* **PROBLEM TO SOLVE**
Reproduce the entries shown below only from the line with "Task: Run the form with green play button" down to the line with "Click the US market", keeping both end lines and copying each one exactly.

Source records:
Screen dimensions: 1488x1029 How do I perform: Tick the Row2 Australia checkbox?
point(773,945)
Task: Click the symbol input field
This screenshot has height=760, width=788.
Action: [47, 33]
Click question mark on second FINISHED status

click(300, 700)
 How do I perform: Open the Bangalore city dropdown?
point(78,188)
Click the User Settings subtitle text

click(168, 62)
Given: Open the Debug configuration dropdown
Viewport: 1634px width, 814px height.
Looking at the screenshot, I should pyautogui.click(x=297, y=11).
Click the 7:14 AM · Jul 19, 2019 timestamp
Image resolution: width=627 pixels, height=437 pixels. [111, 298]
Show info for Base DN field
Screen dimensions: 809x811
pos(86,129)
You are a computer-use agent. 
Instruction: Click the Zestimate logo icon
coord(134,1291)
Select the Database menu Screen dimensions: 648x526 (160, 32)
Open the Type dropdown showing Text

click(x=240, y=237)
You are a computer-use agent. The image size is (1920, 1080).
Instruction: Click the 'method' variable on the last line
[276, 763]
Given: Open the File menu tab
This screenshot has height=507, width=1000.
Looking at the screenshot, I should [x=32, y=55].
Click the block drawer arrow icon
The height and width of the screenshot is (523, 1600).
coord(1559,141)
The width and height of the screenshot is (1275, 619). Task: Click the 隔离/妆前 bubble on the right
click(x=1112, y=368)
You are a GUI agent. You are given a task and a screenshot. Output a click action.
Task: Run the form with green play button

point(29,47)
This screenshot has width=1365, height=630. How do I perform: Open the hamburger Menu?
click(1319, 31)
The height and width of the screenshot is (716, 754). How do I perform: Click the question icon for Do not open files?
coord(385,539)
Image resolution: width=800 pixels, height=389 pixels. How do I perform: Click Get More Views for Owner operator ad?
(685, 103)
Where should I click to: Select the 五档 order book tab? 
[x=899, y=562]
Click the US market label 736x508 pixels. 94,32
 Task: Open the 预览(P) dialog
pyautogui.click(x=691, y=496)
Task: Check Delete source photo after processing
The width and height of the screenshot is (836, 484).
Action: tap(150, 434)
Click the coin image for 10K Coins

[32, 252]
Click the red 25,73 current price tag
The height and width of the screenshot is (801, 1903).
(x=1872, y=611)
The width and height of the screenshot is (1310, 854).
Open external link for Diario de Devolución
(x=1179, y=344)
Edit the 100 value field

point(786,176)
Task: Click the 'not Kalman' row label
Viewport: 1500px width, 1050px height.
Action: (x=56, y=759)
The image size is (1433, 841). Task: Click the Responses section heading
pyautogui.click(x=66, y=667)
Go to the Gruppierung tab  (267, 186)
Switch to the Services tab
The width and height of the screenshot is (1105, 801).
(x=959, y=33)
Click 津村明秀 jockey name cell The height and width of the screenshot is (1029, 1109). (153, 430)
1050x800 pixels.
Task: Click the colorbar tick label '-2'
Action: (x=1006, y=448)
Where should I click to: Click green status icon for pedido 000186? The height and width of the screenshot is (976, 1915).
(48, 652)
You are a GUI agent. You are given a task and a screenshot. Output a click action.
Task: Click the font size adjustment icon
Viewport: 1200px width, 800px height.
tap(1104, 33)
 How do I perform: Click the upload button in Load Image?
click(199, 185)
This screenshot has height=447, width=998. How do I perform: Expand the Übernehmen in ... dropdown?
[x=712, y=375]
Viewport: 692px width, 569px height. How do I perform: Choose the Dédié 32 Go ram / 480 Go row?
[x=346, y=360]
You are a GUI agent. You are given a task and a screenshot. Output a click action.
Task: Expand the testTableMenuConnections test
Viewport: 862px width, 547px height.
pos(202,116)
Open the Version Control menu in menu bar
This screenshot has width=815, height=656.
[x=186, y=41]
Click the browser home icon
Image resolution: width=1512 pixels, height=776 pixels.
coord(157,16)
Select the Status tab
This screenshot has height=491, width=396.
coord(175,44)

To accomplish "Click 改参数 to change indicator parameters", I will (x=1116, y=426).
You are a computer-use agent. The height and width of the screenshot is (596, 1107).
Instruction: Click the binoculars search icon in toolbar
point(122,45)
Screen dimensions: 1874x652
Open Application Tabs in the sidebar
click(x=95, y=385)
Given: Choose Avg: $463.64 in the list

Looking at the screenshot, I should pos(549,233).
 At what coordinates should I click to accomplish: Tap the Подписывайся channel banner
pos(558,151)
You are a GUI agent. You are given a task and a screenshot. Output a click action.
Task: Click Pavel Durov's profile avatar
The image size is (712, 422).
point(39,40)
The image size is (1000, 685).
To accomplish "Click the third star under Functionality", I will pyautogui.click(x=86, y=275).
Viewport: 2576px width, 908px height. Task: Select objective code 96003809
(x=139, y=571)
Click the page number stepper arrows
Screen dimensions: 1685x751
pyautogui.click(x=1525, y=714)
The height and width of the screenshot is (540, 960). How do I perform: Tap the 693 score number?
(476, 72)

* **TASK RESULT**
Task: Run the form with green play button

point(29,47)
This screenshot has width=1365, height=630. How do I perform: Open the hamburger Menu?
click(1319, 31)
The height and width of the screenshot is (716, 754). How do I perform: Click the question icon for Do not open files?
coord(385,539)
Image resolution: width=800 pixels, height=389 pixels. How do I perform: Click Get More Views for Owner operator ad?
(685, 103)
Where should I click to: Select the 五档 order book tab? 
[x=899, y=562]
Click the US market label 736x508 pixels. 94,32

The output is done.